- Theatrical release poster
- Directed by: Greg Kwedar
- Written by: Greg Kwedar; Clint Bentley;
- Produced by: Molly Benson; Greg Kwedar; Clint Bentley; Nancy Schafer;
- Starring: Johnny Simmons; Gabriel Luna; Clifton Collins Jr.;
- Cinematography: Jeffrey Waldron
- Edited by: Alan Canant
- Music by: Aaron Dessner; Bryce Dessner;
- Production companies: 8750 Films; Marfa Peach Company;
- Distributed by: Samuel Goldwyn Films
- Release dates: March 13, 2016 (SXSW); September 9, 2016 (United States);
- Running time: 86 minutes
- Country: United States
- Languages: English; Spanish;

= Transpecos (film) =

Transpecos is a 2016 American thriller film directed by Greg Kwedar, and written by Kwedar and Clint Bentley. The film stars Johnny Simmons, Gabriel Luna, and Clifton Collins Jr. as border patrol agents who encounter a Mexican drug cartel. The film premiered at South by Southwest on March 13, 2016. The film was released on September 9, 2016, in a limited release and through video on demand by Samuel Goldwyn Films.

==Plot==
Three agents (Benjamin Davis, Lance Flores, and Lou Hobbs) find some drug evidence in a car at a desert checkpoint, which reveals an insidious plot in their organisation. They set out to uncover the truth by putting their life on the line.

==Cast==
- Johnny Simmons as Benjamin Davis
- Gabriel Luna as Lance Flores
- Clifton Collins Jr. as Lou Hobbs
- Will Brittain as Agent Hendricks
- Alma Martinez as Marisa
- David Acord as Dispatch 700
- Oscar Avila as Mexican Leader
- Alex Knight as Man in Car
- Jake Lockett as Agent Jaeger
- Lora Martinez-Cunningham as Agent Lupo
- Robert Douglas Washington as Young Agent
- Sam Adler as Family Man
- Ralph Alderman as Chief Carter
- Clint Bentley as Agent Mike Billings
- Caroline Derpienski as Caroline
- Cesar Lopez as Boy in Road
- Jesus Mayorga as Jiminez

==Release==
Transpecos received its world premiere at South by Southwest in Austin, Texas on March 13, 2016. Shortly after, Samuel Goldwyn Films acquired U.S distribution rights to the film, with a planned fall release.

==Reception==
The film was met with positive reviews from critics.
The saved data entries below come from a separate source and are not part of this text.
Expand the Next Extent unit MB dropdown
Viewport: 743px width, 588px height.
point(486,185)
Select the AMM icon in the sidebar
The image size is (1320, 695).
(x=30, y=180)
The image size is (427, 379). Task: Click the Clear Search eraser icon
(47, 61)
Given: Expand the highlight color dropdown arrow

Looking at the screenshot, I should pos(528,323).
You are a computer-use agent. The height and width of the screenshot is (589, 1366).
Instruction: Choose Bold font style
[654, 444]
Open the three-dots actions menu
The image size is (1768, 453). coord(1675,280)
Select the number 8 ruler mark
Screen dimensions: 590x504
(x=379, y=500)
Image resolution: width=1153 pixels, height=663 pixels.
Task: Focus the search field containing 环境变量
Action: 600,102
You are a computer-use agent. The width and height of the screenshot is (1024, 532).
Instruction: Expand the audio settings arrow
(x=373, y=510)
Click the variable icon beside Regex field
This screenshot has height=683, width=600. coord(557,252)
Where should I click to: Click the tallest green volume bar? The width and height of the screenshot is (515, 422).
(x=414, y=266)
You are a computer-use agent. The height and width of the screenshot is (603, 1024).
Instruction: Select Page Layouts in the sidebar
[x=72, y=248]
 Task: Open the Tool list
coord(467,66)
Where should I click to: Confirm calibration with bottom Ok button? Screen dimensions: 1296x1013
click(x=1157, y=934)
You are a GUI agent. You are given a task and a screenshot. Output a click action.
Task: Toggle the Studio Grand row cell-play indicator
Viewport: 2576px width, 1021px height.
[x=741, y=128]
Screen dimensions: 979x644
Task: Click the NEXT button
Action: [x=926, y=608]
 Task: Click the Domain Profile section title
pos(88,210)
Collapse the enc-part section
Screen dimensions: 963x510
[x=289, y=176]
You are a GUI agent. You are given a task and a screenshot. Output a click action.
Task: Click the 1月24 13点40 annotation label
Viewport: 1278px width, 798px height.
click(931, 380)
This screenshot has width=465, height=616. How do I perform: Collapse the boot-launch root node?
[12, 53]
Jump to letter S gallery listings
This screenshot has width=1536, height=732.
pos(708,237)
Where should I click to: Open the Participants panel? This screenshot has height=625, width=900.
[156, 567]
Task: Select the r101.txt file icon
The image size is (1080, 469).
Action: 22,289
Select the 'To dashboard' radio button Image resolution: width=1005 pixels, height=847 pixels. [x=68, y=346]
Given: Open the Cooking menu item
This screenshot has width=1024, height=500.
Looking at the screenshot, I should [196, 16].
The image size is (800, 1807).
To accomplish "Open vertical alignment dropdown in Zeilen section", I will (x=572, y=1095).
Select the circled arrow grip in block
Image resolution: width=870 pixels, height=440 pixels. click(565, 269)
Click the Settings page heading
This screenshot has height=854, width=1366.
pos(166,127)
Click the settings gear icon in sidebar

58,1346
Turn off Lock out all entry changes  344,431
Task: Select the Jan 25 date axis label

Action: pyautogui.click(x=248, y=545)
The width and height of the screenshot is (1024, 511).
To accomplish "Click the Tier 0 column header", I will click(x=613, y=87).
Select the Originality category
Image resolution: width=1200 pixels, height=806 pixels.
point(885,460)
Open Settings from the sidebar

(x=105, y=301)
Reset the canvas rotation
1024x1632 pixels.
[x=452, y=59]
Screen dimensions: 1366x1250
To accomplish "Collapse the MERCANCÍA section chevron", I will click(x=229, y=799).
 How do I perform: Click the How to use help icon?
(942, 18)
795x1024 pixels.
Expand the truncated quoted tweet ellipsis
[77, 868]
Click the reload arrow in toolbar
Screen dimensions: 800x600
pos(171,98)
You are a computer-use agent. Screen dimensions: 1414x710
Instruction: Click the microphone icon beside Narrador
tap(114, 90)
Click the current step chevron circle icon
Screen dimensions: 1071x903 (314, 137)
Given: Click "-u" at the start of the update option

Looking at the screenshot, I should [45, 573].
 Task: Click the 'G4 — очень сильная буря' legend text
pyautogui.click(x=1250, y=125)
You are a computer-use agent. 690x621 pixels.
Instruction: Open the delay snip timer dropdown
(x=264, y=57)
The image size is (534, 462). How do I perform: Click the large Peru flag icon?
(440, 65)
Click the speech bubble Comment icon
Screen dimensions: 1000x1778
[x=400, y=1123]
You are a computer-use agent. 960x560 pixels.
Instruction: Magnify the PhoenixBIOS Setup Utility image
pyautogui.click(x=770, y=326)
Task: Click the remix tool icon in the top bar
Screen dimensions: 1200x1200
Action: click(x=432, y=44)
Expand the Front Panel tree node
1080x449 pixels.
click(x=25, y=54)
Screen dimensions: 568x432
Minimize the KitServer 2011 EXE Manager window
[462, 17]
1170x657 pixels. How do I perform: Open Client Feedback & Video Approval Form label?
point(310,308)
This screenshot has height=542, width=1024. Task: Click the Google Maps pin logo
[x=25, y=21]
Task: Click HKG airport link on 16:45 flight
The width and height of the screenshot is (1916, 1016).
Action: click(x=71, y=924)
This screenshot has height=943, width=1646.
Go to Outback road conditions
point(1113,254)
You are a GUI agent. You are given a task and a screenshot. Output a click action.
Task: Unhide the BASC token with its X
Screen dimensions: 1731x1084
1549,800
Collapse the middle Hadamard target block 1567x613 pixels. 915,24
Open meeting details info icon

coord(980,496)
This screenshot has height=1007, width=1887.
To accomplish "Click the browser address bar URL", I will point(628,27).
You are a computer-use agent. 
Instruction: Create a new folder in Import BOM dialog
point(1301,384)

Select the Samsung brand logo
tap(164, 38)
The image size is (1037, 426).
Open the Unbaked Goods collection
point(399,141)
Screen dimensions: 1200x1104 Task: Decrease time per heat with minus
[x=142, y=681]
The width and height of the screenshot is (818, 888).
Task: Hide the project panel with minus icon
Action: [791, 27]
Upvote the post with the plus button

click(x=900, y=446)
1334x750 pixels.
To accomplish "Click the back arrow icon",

John DeFore of The Hollywood Reporter wrote: "Artfully made but wholly accessible for a mainstream audience, it features strong performances but no names in the cast who'll draw attention on their own." DeFore went on to single out the performance of Gabriel Luna, writing: "While all three performances are on target, the film belongs to Luna, as Flores scrambles to mislead the bosses he wants to alert until he and Davis can somehow fix this botched smuggling run." Kahron Spearman of The Austin Chronicle wrote: "With nail-biting precision, Kwedar has crafted Transpecos into a diamond."